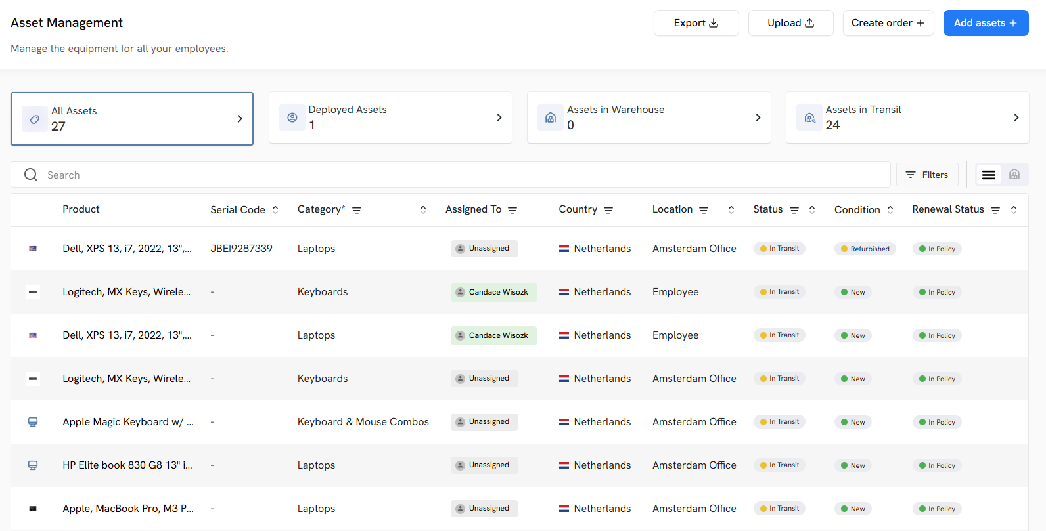Open the Country column filter icon
Viewport: 1046px width, 531px height.
point(608,211)
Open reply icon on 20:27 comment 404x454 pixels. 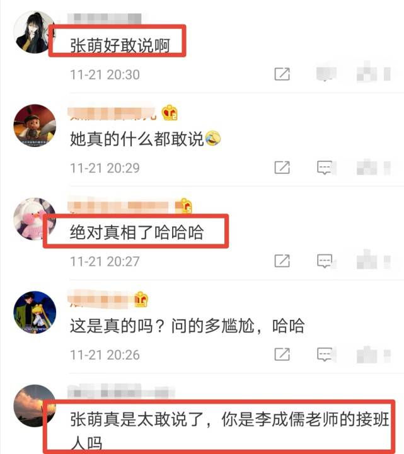tap(325, 261)
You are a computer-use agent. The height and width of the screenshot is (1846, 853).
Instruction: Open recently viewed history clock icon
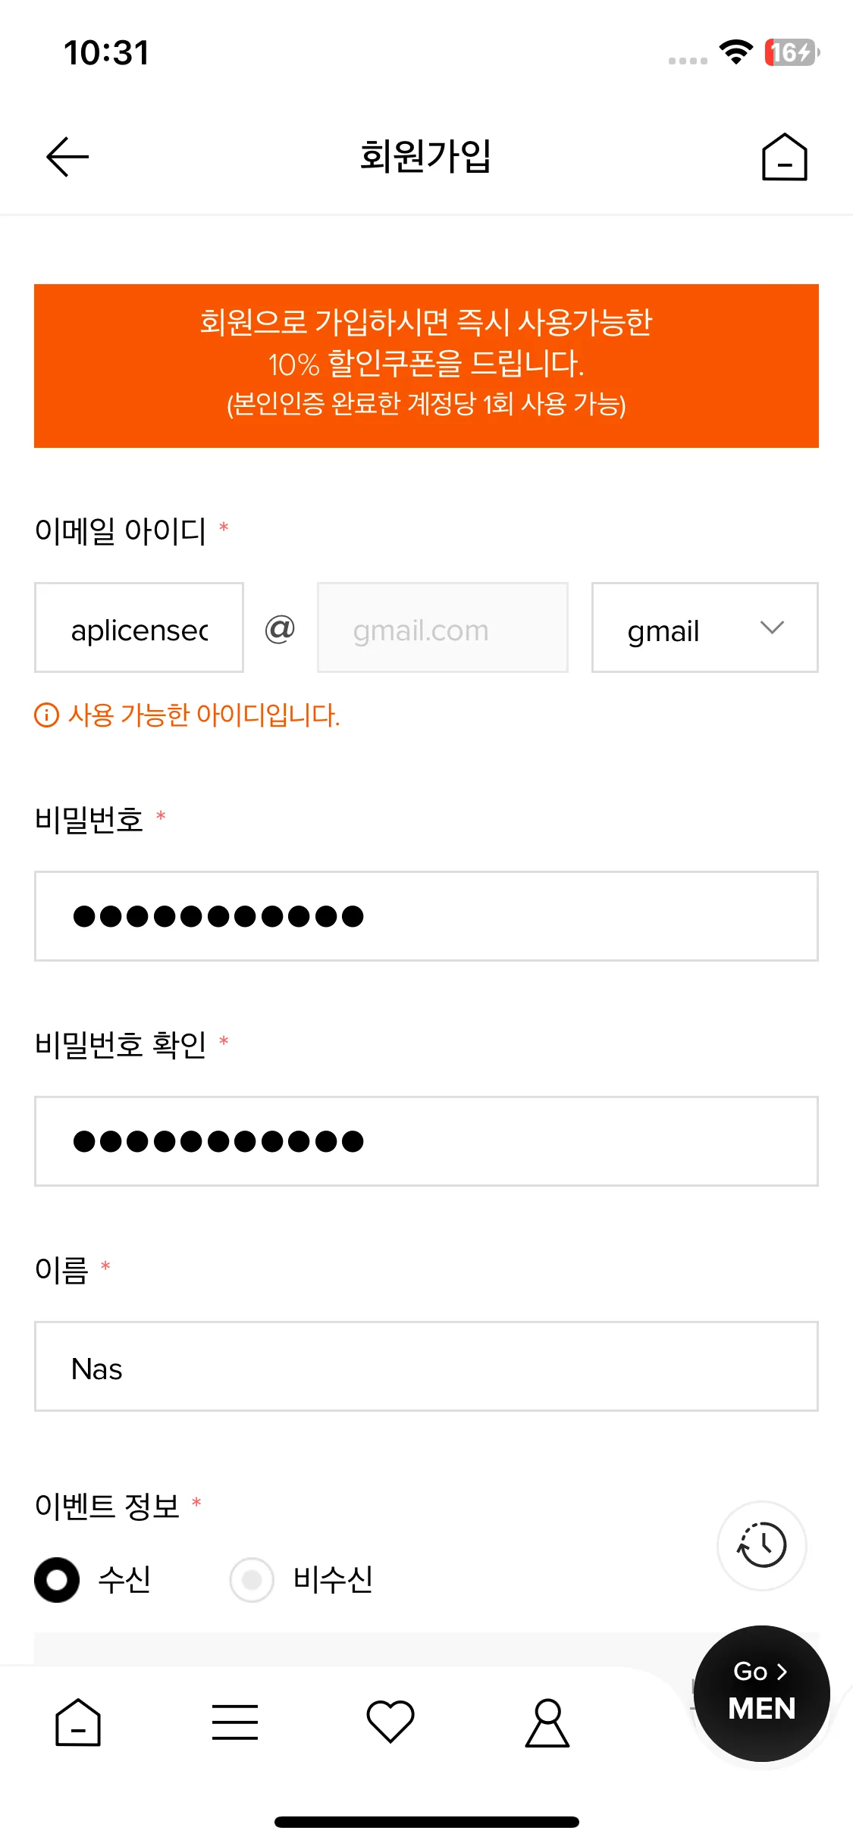762,1545
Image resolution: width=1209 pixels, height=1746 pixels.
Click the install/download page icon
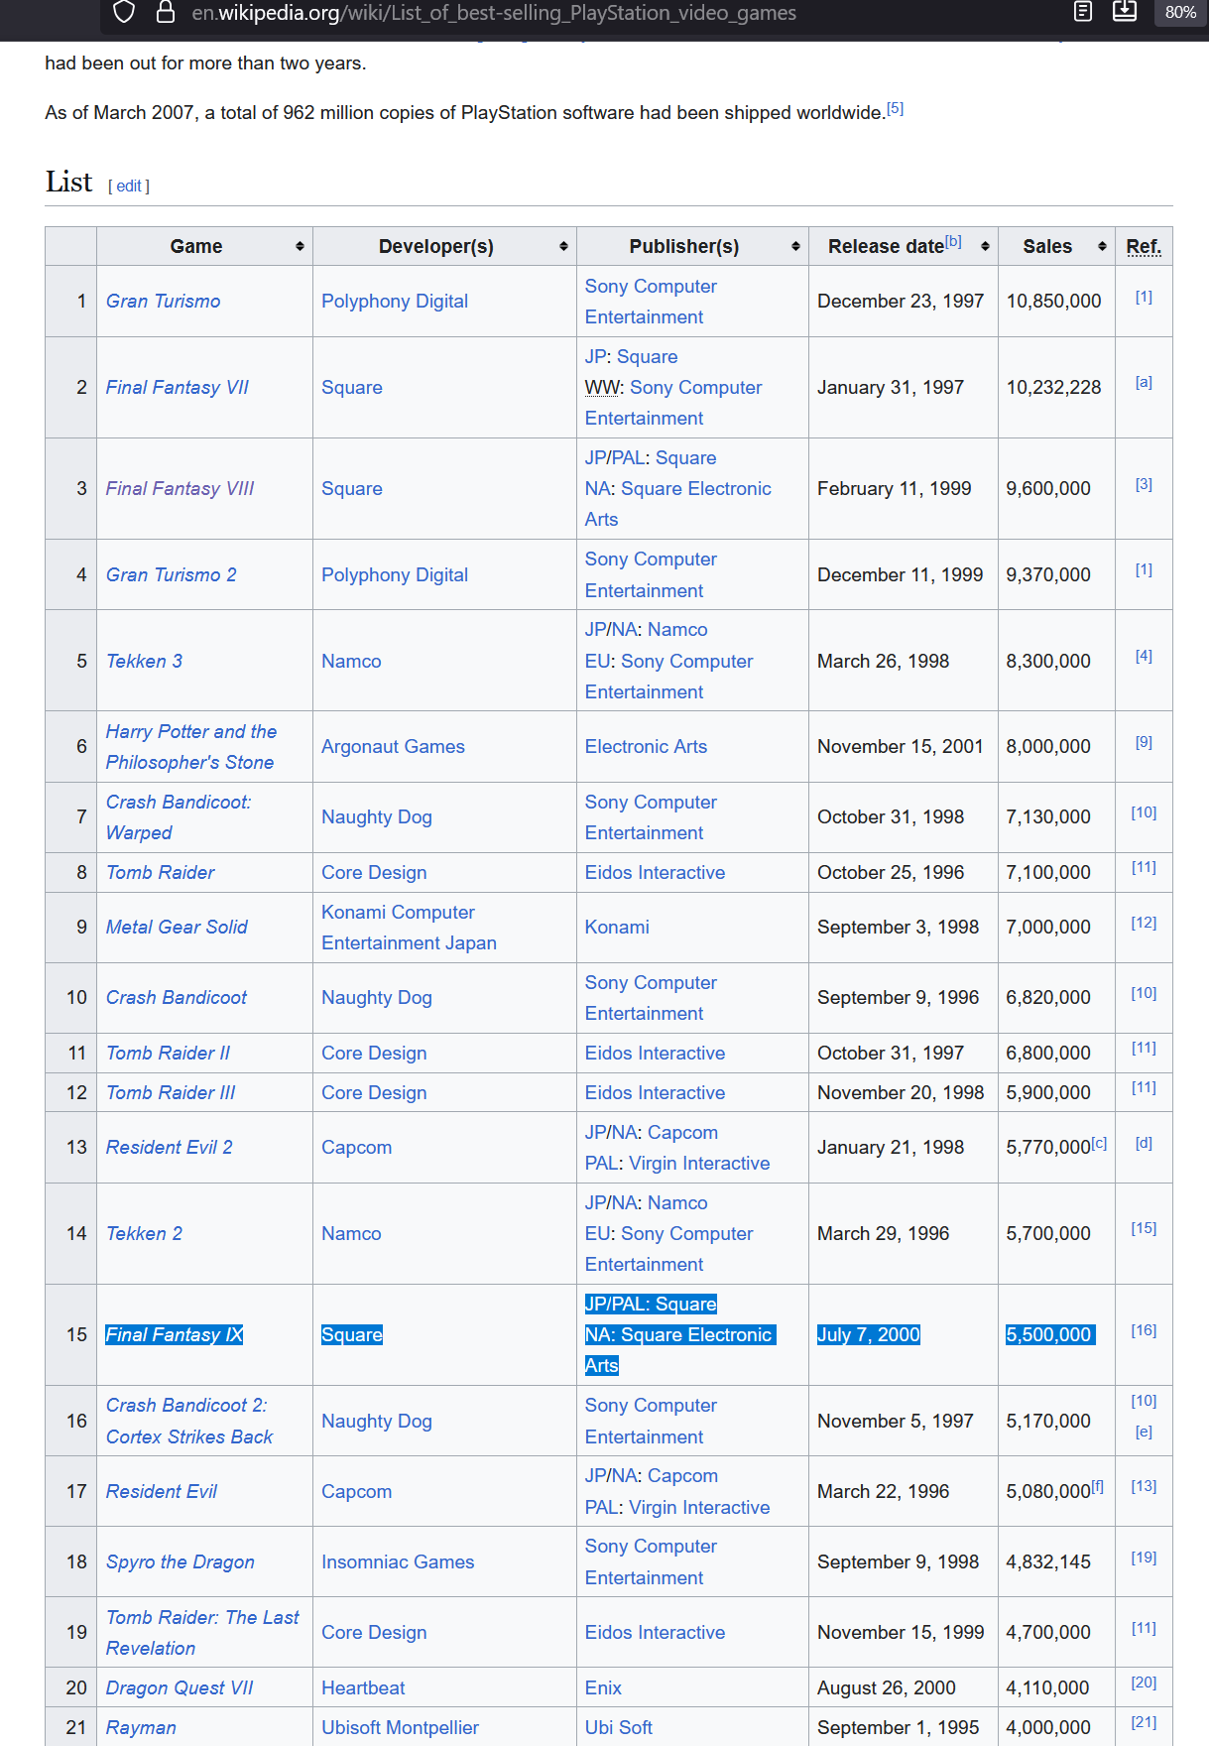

**Task directions**
Only the lines from the one containing "You are a computer-use" through the end of the data above are to be output, exactly and without pictures.

**Completed exercise**
You are a computer-use agent. The height and width of the screenshot is (1846, 853).
Instruction: Open recently viewed history clock icon
762,1545
Image resolution: width=1209 pixels, height=1746 pixels.
Click the install/download page icon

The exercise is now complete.